KeyError: '!' during conditional generation
cmwilson252 opened this issue · 5 comments
Hello, I am experiencing a key error attempting to use the code 1 for 1 from the example notebook for conditional generation:
https://github.com/microsoft/evodiff/blob/main/examples/evodiff.ipynb
from evodiff.pretrained import MSA_OA_DM_MAXSUB
from evodiff.generate_msa import generate_query_oadm_msa_simple
import re
checkpoint = MSA_OA_DM_MAXSUB()
model, collater, tokenizer, scheme = checkpoint
path_to_msa = 'bfd_uniclust_hits.a3m'
n_sequences=64 # number of sequences in MSA to subsample
seq_length=256 # maximum sequence length to subsample
selection_type='random' # or 'MaxHamming'; MSA subsampling scheme
tokeinzed_sample, generated_sequence = generate_query_oadm_msa_simple(path_to_msa, model, tokenizer, n_sequences, seq_length, device='cpu', selection_type=selection_type)
print("New sequence (no gaps, pad tokens)", re.sub('[!-]', '', generated_sequence[0][0],))
The error can be traced back to:
evodiff/utils.py, line 247, in
return np.array([self.a_to_i[a] for a in seq[0]]) # for nested lists
The alphabet seems to not know how to handle ! which should be the padding token. This alphabet appears to be imported from sequence_models.constants as MSA_ALPHABET.

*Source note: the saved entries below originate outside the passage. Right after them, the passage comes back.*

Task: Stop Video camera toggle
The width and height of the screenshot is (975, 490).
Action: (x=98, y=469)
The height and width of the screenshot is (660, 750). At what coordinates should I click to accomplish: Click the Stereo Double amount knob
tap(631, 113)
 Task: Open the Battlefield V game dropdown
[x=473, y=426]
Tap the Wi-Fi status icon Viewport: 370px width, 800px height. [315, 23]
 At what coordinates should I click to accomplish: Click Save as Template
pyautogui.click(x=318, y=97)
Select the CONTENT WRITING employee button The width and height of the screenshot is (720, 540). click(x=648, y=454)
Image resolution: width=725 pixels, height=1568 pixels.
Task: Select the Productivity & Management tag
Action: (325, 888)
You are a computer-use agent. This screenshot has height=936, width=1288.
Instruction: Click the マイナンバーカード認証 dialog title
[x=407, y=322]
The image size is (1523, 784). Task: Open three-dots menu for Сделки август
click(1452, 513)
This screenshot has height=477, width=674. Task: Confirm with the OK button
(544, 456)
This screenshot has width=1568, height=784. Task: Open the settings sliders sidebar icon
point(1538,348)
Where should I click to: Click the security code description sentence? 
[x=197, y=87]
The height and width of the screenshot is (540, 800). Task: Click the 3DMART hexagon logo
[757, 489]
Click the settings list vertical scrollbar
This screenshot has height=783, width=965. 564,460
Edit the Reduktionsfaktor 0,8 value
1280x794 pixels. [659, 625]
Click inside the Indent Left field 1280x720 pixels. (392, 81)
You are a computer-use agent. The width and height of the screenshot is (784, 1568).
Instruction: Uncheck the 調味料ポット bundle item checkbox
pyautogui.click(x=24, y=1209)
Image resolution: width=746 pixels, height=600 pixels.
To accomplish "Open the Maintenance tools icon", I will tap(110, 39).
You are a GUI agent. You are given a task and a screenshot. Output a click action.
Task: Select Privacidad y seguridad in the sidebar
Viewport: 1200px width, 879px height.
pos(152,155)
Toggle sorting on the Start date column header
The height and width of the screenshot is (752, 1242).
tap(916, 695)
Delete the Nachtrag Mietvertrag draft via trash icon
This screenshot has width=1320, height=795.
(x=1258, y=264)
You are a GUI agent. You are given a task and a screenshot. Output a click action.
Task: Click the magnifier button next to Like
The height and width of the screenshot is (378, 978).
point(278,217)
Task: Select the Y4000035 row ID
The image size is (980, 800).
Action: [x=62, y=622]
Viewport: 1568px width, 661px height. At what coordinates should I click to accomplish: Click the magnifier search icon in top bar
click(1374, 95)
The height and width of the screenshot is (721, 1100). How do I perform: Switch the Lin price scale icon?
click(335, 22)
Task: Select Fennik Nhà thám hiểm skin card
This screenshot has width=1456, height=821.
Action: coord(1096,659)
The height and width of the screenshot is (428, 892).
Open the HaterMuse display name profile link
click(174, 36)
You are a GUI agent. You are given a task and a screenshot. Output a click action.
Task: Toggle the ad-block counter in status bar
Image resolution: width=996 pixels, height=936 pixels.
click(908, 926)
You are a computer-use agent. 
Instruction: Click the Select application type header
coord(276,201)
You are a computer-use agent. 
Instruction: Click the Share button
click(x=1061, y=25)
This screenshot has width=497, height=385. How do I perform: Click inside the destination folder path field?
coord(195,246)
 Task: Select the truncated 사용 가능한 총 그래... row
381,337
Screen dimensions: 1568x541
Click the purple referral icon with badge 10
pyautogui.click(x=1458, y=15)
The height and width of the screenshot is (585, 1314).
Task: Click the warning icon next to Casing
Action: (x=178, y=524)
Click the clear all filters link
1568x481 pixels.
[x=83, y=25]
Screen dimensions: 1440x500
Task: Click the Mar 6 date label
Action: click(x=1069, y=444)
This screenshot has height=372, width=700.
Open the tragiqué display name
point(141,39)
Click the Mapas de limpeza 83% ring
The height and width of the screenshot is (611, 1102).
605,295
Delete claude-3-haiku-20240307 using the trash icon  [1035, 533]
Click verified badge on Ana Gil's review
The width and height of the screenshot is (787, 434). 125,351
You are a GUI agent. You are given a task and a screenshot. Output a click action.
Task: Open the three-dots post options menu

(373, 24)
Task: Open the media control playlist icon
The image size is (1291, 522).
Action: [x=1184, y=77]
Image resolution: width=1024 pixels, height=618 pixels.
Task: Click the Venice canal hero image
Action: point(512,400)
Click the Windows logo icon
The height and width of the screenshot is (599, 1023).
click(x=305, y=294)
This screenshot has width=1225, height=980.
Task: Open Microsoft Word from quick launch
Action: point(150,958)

Also this is much less important but I noticed there's three instances of "tokeinzed_sample" as a variable name in the example notebook that almost certainly are meant to be "tokenized_sample"
If you're struggling to install EvoDiff locally, feel free to try https://www.tamarind.bio/evodiff, a website which offers a no-code interface for bioinformatics tools including protein design with EvoDiff for free.
@cmwilson252 did you end up finding a solution? i am experiencing the same problem now
Note this is fixed by reducing n_sequences =
to a number <= sequences in your MSA
so does it must be .a3m file to input?
yes, it must be .a3m file!!!